Euro Disney: un héritage intact 20 ans plus tard

Le 12 avril 1992, le parc de Marne la Vallée ouvre ses portes. Il fête aujourd'hui son anniversaire avec les fastes qui conviennent à son univers magique.

Succès commercial indéniable, Euro Disney, rebaptisé depuis Disneyland Paris, affiche des résultats financiers inégaux. En cause, le poids d'une dette générée par les investissements indispensables pour rester au top du secteur.

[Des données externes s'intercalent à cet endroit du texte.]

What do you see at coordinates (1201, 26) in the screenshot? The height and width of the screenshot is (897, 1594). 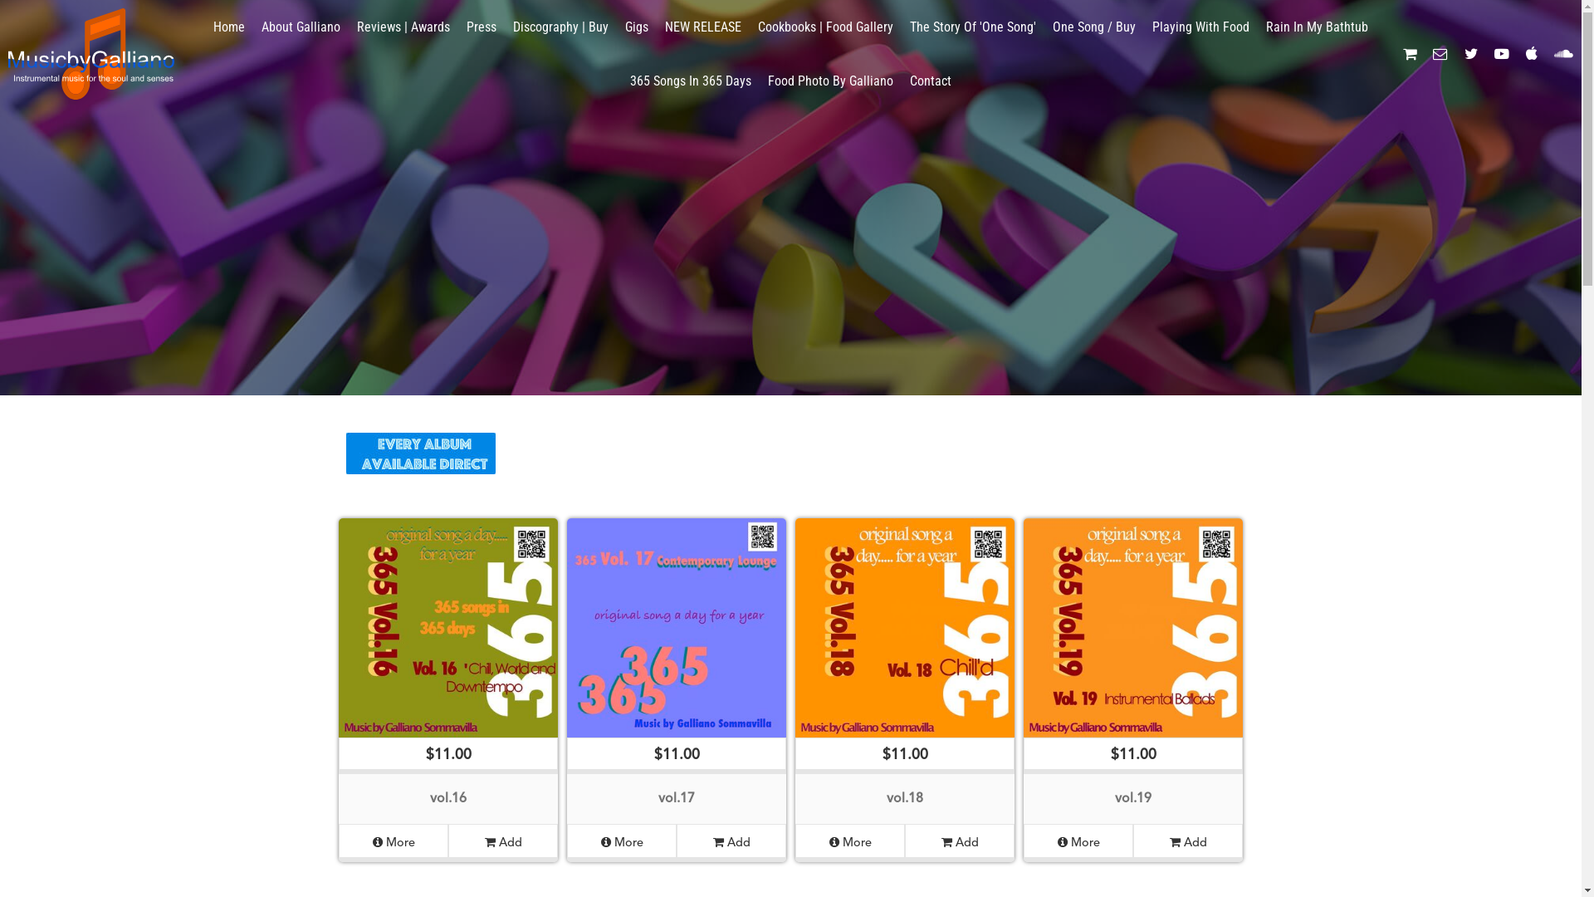 I see `'Playing With Food'` at bounding box center [1201, 26].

Le charme du monde enchanté de Mickey et ses amis imaginaires séduit-il toujours petits et grands? Plus que jamais apparemment. "En 20 ans, il y a eu une évolution de la place de Disney dans les intentions de famille en Europe, explique Yves Boulanger, Head of Communication chez Disney. Mais contrairement à Disneyland en Californie, le parc de Paris a toujours été une destination de courts séjours où l'on pouvait revenir régulièrement".

Un "Paris" gagnant

L'histoire européenne de la souris mythique débute dans les années 80. Suite au succès de Tokyo Disney, the Walt Disney Company envisage de dupliquer le modèle en Europe. Deux pays sont en lice: la France et sa région parisienne d'un côté, l'Espagne et Barcelone de l'autre. C'est finalement la capitale française qui l'emporte en 1987. Candidate idéale, Paris est un point d'attraction certain, sa région est centrale à toute l'Europe et de nombreuses raisons logistiques motivent également ce choix.

La construction débute un an plus tard. "C'était, avec le tunnel sous la Manche, l'un des plus grands chantiers d'Europe", se rappelle Yves Boulanger. Le 12 avril 1992, le parc Euro Disney ouvre ses portes. Il changera d'appellation pour devenir Disneyland Paris un an plus tard. "Mais aujourd'hui encore, beaucoup parlent d'Euro Disney lorsqu'ils évoquent le parc parisien", s'émeut Boulanger. C'est d'ailleurs toujours le nom de la société qui se cache derrière la gestion opérationnelle du parc.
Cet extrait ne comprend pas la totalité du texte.